*What needs to be done*
Can you copy this material word for word, with the pictures left out?
⟨
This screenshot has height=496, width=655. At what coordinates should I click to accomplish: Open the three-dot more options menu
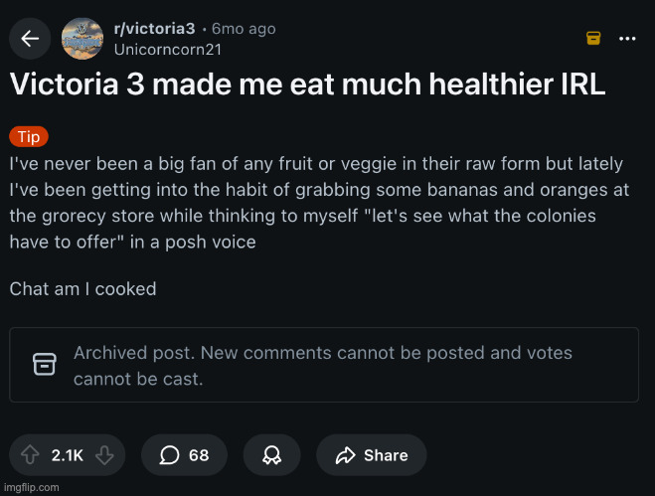[627, 38]
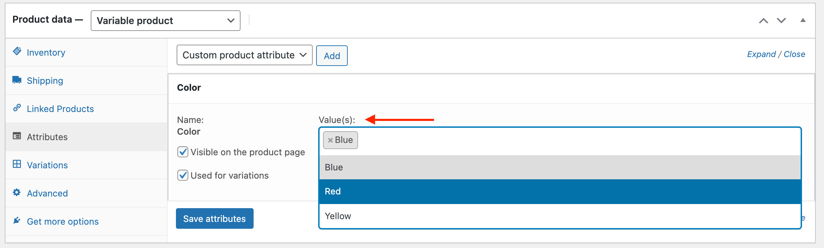This screenshot has height=248, width=824.
Task: Click the Advanced gear icon
Action: pyautogui.click(x=17, y=192)
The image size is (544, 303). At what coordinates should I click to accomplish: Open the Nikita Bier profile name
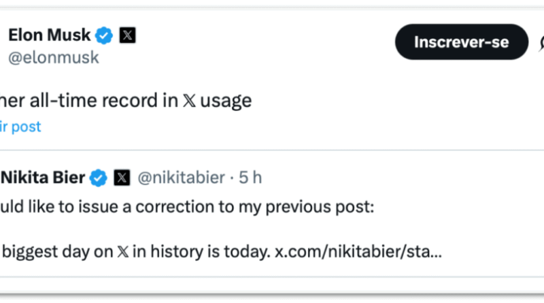(x=42, y=178)
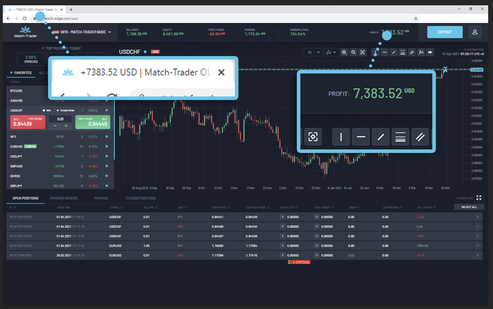Viewport: 493px width, 309px height.
Task: Toggle favorite star for GBPUSD row
Action: click(107, 166)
⟩
*Solution*
This screenshot has height=496, width=655. At what coordinates should I click to accomplish: Open the three-dot more options menu
[627, 38]
This screenshot has height=248, width=824.
Task: Click the Advanced gear icon
Action: pyautogui.click(x=17, y=192)
The image size is (544, 303). At what coordinates should I click to accomplish: Open the Nikita Bier profile name
(x=42, y=178)
Viewport: 493px width, 309px height.
Task: Toggle favorite star for GBPUSD row
Action: click(107, 166)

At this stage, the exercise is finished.